FIG. 6 is a plan view of a second embodiment 220 heated line cutter and whipper. The second embodiment differs from the first embodiment primarily in the provision in the second embodiment of upper and lower arm cylinders which have mounted on the circumferences a number of different sized troughs. Orientation of corresponding troughs allow the use of the second embodiment heated cutter and whipper to cut and whip a variety of different diameter lines.

FIG. 6 is a plan view of a second embodiment heated line cutter and whipper 30. Visible in FIG. 6 is the lower arm 240 comprised of a lower arm handle 242, lower arm trough support 300, and a lower arm trough support cylinder 244. Also visible in FIG. 6 and attached to the lower arm handle 242 are rechargeable battery container 222, one or more rechargeable batteries 221, a general off/on switch 224, an off/on indicator light 225 and a normally-off spring switch 226 which controls the heating of the troughs which are in the cutting position. The general off/on switch 224 controls the electricity to the troughs and the knife.
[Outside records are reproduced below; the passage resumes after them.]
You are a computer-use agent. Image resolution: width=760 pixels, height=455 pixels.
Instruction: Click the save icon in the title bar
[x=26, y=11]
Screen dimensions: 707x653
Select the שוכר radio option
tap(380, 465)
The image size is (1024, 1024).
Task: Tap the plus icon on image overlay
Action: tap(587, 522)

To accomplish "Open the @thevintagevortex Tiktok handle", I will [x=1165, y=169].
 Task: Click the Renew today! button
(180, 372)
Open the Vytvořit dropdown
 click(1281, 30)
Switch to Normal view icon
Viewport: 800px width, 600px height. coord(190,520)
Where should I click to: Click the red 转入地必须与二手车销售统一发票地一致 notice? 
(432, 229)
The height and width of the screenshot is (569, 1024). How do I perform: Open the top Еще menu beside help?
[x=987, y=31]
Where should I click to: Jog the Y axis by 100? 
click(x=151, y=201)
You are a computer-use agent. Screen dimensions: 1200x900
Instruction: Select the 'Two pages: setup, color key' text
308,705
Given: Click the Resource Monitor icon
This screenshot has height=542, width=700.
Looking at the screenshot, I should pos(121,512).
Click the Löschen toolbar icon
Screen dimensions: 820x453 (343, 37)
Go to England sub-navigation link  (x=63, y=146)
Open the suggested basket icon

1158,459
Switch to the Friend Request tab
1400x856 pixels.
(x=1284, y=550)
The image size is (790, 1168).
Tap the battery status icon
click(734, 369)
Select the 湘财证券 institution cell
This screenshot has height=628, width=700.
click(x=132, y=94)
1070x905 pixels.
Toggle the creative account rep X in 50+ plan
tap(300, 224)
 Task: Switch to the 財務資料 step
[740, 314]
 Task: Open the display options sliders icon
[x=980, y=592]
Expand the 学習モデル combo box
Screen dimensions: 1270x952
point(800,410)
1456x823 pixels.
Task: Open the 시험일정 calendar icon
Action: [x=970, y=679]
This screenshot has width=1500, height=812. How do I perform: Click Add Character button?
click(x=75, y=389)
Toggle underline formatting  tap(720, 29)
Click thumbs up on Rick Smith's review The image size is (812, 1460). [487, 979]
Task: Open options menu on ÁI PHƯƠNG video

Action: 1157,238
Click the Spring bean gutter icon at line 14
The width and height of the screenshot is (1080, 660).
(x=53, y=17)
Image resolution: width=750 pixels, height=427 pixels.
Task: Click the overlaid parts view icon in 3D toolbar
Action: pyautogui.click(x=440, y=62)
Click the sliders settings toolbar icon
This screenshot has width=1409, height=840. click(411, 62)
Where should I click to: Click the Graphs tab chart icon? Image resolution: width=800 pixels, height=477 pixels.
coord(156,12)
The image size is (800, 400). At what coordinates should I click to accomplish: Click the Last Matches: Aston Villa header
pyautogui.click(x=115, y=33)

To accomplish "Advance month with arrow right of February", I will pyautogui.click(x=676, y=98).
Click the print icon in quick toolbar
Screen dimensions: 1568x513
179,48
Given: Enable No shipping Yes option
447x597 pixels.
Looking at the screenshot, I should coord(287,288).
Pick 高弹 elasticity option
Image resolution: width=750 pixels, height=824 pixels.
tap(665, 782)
The lower arm trough support cylinder 244 is comprised of the circular lower left disk 243 which is fixedly connected to a circular lower right disk 241 (not visible in FIG. 6) by the lower cylinder axle 245. The lower cylinder axle 245 passes through a hole in the lower arm trough support 300. A number of troughs of varying diameter, 270, 272, 274, 276, and 278 are arrayed about the circumference of the lower left disk 243. The upper and lower disks are rotated to bring troughs of the same size into an adjacent relationship in the cutting position. Electrical contacts leading to each trough make contact with rotating contact 228 located on the lower arm trough support 295 when the troughs are in cutting position.

Lower arm rest posts 246 and 247 project approximately 1 inch from the left 243 and right 241 disks of the lower arm trough support cylinder 244, respectively. The arm rest posts are constructed of heat resistant material and allow a hot cutter and whipper to be placed on a surface without fear of burning or damaging the surface. They also can be used as handles in rotating the lower arm trough support cylinder 244.

Also visible in FIG. 6 is the upper arm 260 comprised of an upper arm handle 262, upper arm trough support 290, and upper arm trough support cylinder 266. A rechargeable battery container 223 containing a rechargeable battery 230 is at the end of the upper arm handle. The upper arm trough support cylinder 266 is comprised of the upper left disk 263 which is fixedly connected to an upper right disk 264 (not visible in FIG. 6) by the upper cylinder axle 265. The upper cylinder axle passes through a hole in the upper arm trough support 290. A number of troughs of varying diameter, 295, 293, 291, 299, and 297 are arrayed about the circumference of the upper left disk 263. The upper and lower disks are rotated to bring troughs of the same size in adjacent relationship in the cutting position near the cutting blade. Electrical contacts leading to each trough make contact with rotating contact 229 in the upper arm trough support 290 when the troughs are in the cutting position.

Upper arm rest post 268 and 267 project approximately 1 inch from the left 263 and right 264 disks of the upper arm trough support cylinder 266, respectively. The arm rest posts are constructed of heat resistant material and allow a hot cutter and whipper to be placed on a surface without fear of burning or damaging the surface. They also can be used as handles in rotating the upper arm trough support cylinder 266.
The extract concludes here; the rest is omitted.